<ナ・リーグ地区シリーズ:フィリーズ3-5ドジャース>◇第1戦◇4日(日本時間5日)◇シチズンズバンクパーク
【フィラデルフィア(米ペンシルベニア州)4日(日本時間5日)=斎藤庸裕】不屈の二刀流ドジャース大谷翔平投手(31)が、チームの逆転劇を呼んだ。フィリーズとの地区シリーズ(5回戦制)初戦に「1番DH兼投手」で出場。ポストシーズン(PS)初の二刀流で、最速101・4マイル(約163キロ)のフォーシームとカーブを軸にリーグ本塁打王シュワバー、MVP2度のハーパーらを圧倒。6回3安打9奪三振3失点と粘り強い投球で中盤の逆転につなげ、PS初登板初勝利を決めた。9回に登板した佐々木朗希投手(23)は日米通算初セーブを挙げ、初戦をものにした。
◇ ◇ ◇
大谷がベンチをまたぎ、喜ぶナインの先頭に立った。帽子を脱いだまま、大はしゃぎ。7回2死、3番T・ヘルナンデスの3ランで逆転。お祭り騒ぎで迎え入れた。「素晴らしい瞬間。これこそポストシーズンの醍醐味(だいごみ)っていう、そういう瞬間だったかなと思います」。大谷自身は無死一、二塁から見逃し三振で第1打席から4打席連続三振を喫していた。打者で続いた凡退を、同僚にカバーしてもらった。
その流れを引き寄せたのは、投手大谷だった。2回に3点先制されながら、粘った。「試合の行方を決定付ける場面だった」と振り返ったのは5回2死一、二塁。リーグ本塁打王のシュワバーをカーブで空振り三振に打ち取った。捕手スミスのサインと一致した決め球。「自信を持って投げました」と低めのボールゾーンに落とし、ピンチをしのいだ。「味方が反撃に出る、そこまでしっかりと粘れば、必ず勝つチャンスは来る」。力強いガッツポーズでチームを鼓舞し、3回以降、無失点投球を続けたことが、劣勢の展開をひっくり返すきっかけとなった。
PSで自身初の二刀流は、敵地の洗礼から始まった。試合前に大ブーイングを浴びながら、手を挙げて応答した。「いい感じで試合に臨めてたかなと。全体的に楽しめた」。何度も逆境をはねのけてきた二刀流。改めて、投打でプレーを続ける理由を語った。
「できると思っているからだとは思いますけど、それが自分の色であり、自分の強み。(投打の)どちらでもチームにとってプラスになるのであれば、それは自分にしかできない役割だと思うので。それをこなしていくのが今の仕事」
9回2死の第5打席、初球でセーフティーバントの構えで揺さぶり、普段はしない2ボールからのタイムをかけた。その意図は、9回裏の登板への準備が遅れた佐々木のため。最終的に四球を奪い、「監督から時間を稼いで欲しいってオーダーが出てましたし、そういう意味ではいいフォアボールになった」と振り返った。

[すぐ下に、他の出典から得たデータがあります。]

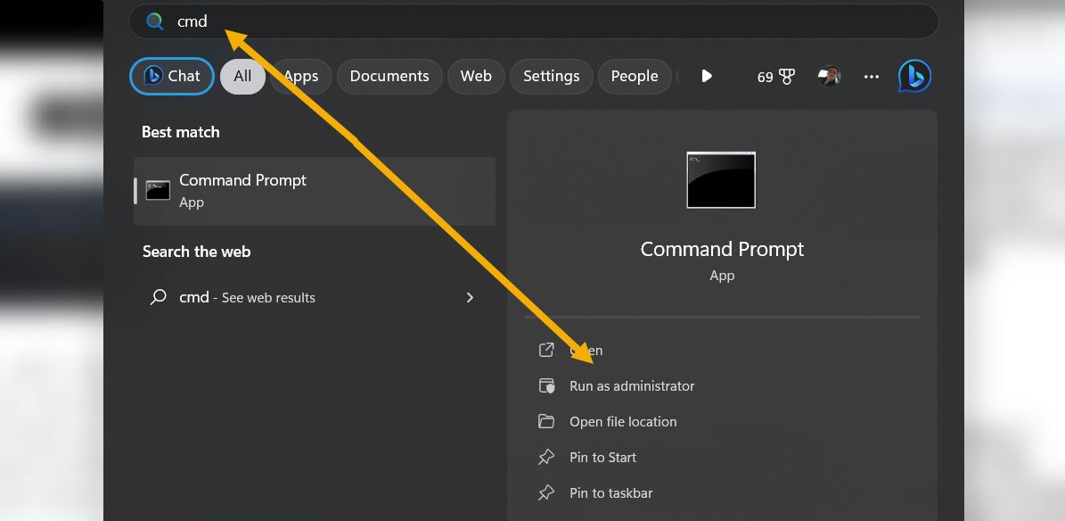1065x521 pixels.
Task: Click the Chat button
Action: click(x=171, y=77)
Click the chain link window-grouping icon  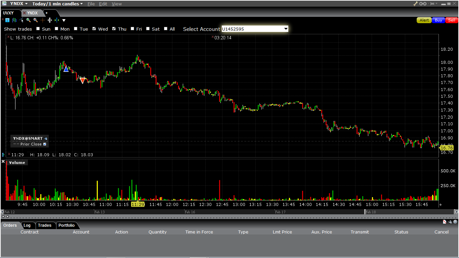point(423,4)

仮に投手として打たれても挽回できる-。反骨心が強い二刀流エネルギーがこの日、チーム全体に浸透した。敵地から始まった強豪フィリーズとの初戦。シリーズの行方を一気に左右するような、大きな逆転勝ちとなった。
▼大谷がポストシーズン(PS)初登板で初勝利。PSで白星を挙げた日本人投手は今年の山本(ドジャース)以来10人目で、先発では6人目。大谷のようにPS初登板で白星を挙げたのは08年黒田(ドジャース)以来17年ぶり2人目。
▼この試合は佐々木がセーブ。PSで勝利とセーブをともに日本人が記録したのは、13年レッドソックスの田沢、上原以来12年ぶり2度目。この時はタイガースとのリーグ優勝決定シリーズ<6>戦で、田沢は救援勝利。先発勝利とセーブを記録したのは今回が初めて。
○…試合直前のちょっかいは不発だった。敵地シチズンズバンク・パークの人気マスコット「フィリー・ファナティック」は相手選手の集中力を乱すようなパフォーマンスが有名で、大谷もかつて何度も挑発された。この日は、登板準備を終えて三塁側ベンチに戻ろうとする大谷をファナティックが待ち構えていたが、遠目から何やらアピールしていただけで奇襲はなし。プレーボールに備え、守備につくフィリーズ選手の応援に回った。結果、逆転負けとなった。